◆ PAGE EXCERPT:
The real shock comes when Gorgo is revealed to be an infant, leading to the arrival of his mother, a 200-foot-tall creature named Ogra. Gorgo is no Godzilla, but its interesting to see what the West does with the basic structure of the then newly popularized Japanese kaiju films, and the plot of a mother monster arriving to rescue her captioned child is a pretty interesting spin on this kind of often repetitive story. Also interesting is that the monsters prove utterly invincible. Nobody ever manages to stop Ogra — she just destroys much of London, rescues Gorgo, and they return to the sea.


If you're familiar with kaiju at all, you probably know Mothra as a part of the Godzilla universe. Mothra, the 1961 Toho film that introduced her, is absolutely worth revisiting. It's one of the most unusual and interesting of the early Japanese kaiju films, featuring a sympathetic monster, a human villain, and pop duo The Peanuts playing singing fairies. The basic structure of the film's plot resembles King Kong, with an unscrupulous man leading an expedition to a weird island full of surprising life forms and wanting to steal its wonders back to civilization for profit. Instead of a giant gorilla, however, he finds two tiny singing women, and its their capture that leads to the awakening of the island's god-protector, Mothra.

Mothra starts out as a giant egg, which then hatches into a caterpillar. After wreaking some destruction in that form in her search for the fairy girls, Mothra builds a cocoon in the wreckage of the Tokyo tower, and emerges as a giant flying moth. Eventually, the girls are rescued, and Mothra takes them back to their island. All three would return for future films, starting with 1964's Mothra vs. Godzilla. Understandably, in those films, Mothra tends to be overshadowed by Godzilla, which is all the more reason this film, in which she gets the full spotlight, is worth a watch.

◆ EXTRACTED MATERIAL:
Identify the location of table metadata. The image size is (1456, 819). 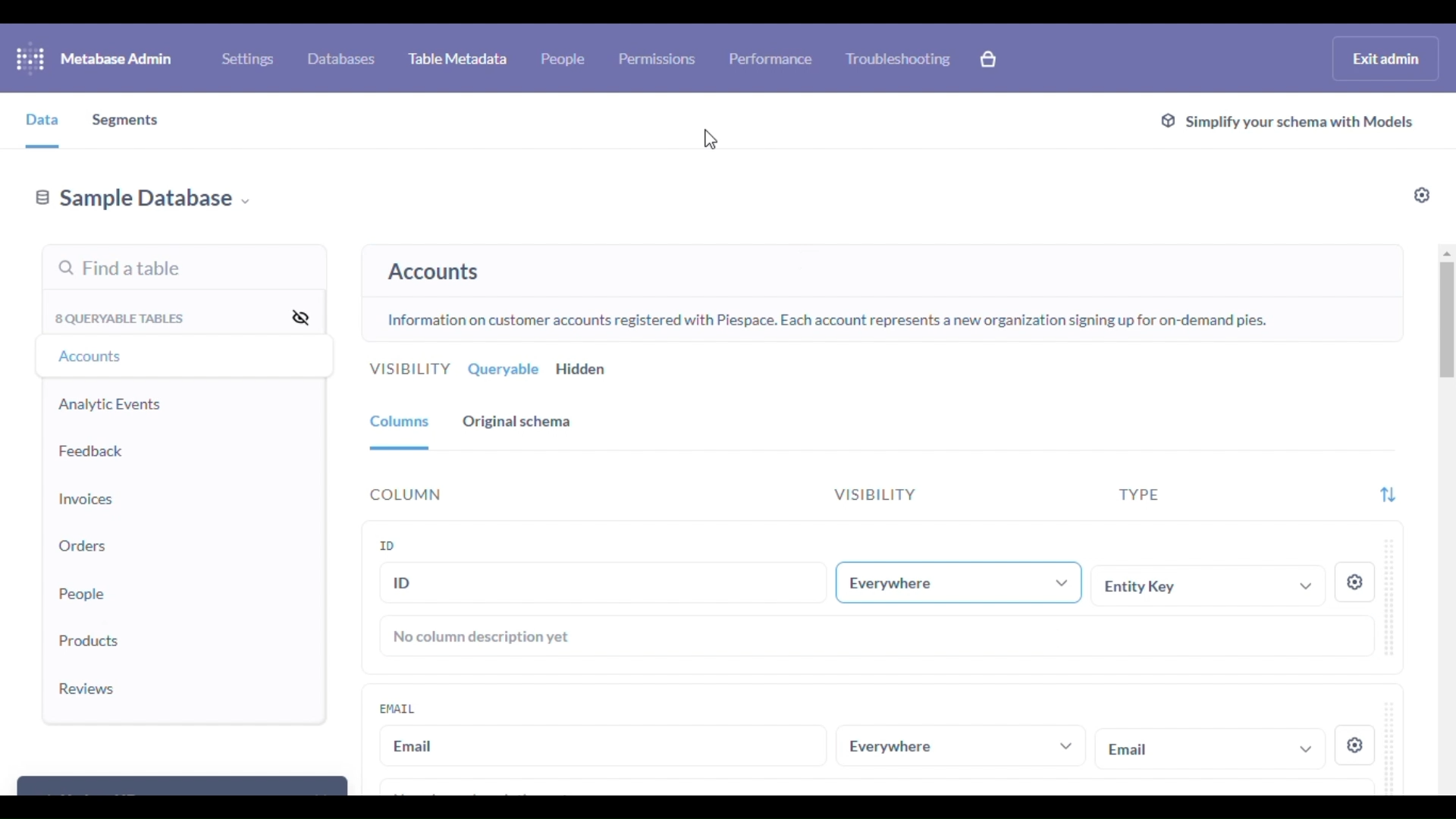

---

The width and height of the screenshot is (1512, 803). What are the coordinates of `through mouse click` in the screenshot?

◆ TASK INSTRUCTIONS:
A - In the kaiju film passage, write out the part that opens with the words containing "The real shock" and closes with "to the sea.".
B - According to the kaiju film passage, which pop duo plays the singing fairies in Mothra?
C - Resume the kaiju film passage after its last sentence and keep writing.

◆ ANSWER LIST:
A -
The real shock comes when Gorgo is revealed to be an infant, leading to the arrival of his mother, a 200-foot-tall creature named Ogra. Gorgo is no Godzilla, but its interesting to see what the West does with the basic structure of the then newly popularized Japanese kaiju films, and the plot of a mother monster arriving to rescue her captioned child is a pretty interesting spin on this kind of often repetitive story. Also interesting is that the monsters prove utterly invincible. Nobody ever manages to stop Ogra — she just destroys much of London, rescues Gorgo, and they return to the sea.

B - The Peanuts.

C -
Ghidorah: The Three-Headed Monster

1964's Ghidorah: The Three-Headed Monster is the Avengers of Toho's kaiju films in a very real way. In addition to the title creature, a golden three-headed dragon inspired by Japanese mythology, it features Godzilla, Mothra, and Rodan, a flying dinosaur-like creature who, like Mothra, also previously had his own film (in 1956). Unlike Mothra vs. Godzilla, which came out earlier the same year, this film features those two as well as Rodan teaming up to defeat the greater alien threat of Ghidorah. Godzilla and Rodan are initially only interested in their own petty feuds and their grudge against humanity, but the more heroic Mothra eventually persuades them to defend an Earth that's theirs as well. 

In the films to come, these three kaiju acting in Earth's defense would be a running theme, and this is the film that originates that aspect of the series. It's also just a fascinatingly weird movie in which an Earth princess is possessed by an alien from Venus, which gives her the power of prophecy. Also, Ghidorah hatches from a giant egg that literally falls from the sky.

King Kong Escapes

Even by kaiju movie standards, 1967's King Kong Escapes is worth watching, more as a unique curiosity than as a truly great film. Although King Kong, the greatest American giant monster, had previously journeyed to Japan for 1962's King Kong vs. Godzilla, this follow-up is both his only other appearance in a Toho film, and the only Toho film in which he's the central monster. So while we can debate if King Kong counts as a kaiju, this is absolutely a King Kong kaiju film featuring an inarguably kaiju version of the gigantic ape.

The real villain of King Kong Escapes is Dr. Who (no relation to that British guy in the phone box), an evil scientist who creates a robot Kong, called Mechani-Kong, and then captures the real deal when the robot isn't good enough. As you can probably guess from the film's title, King Kong does eventually escape from Dr. Who's clutches, and the film climaxes with a battle between actual Kong and Mechani-Kong, with the Tokyo Tower serving as an Empire State Building stand-in. 

The X from Outer Space

1967's The X from Outer Space was an attempt by a different Japanese movie studio, Shochiku productions, to do a kaiju film in the Toho mold. It begins with a Japanese ship attempting to travel to mars and being sprayed with mysterious spores by an alien vessel. Upon returning to Earth, one of the spores develops into a truly bizarre-looking kaiju called Guilala. Guilala does the usual rampaging thing, turns into a flying fireball, and feeds on nuclear fuel. It isn't entirely dissimilar to a Toho film, but it's slanted in some interesting ways that make it a fascinating contrast with the Godzilla series.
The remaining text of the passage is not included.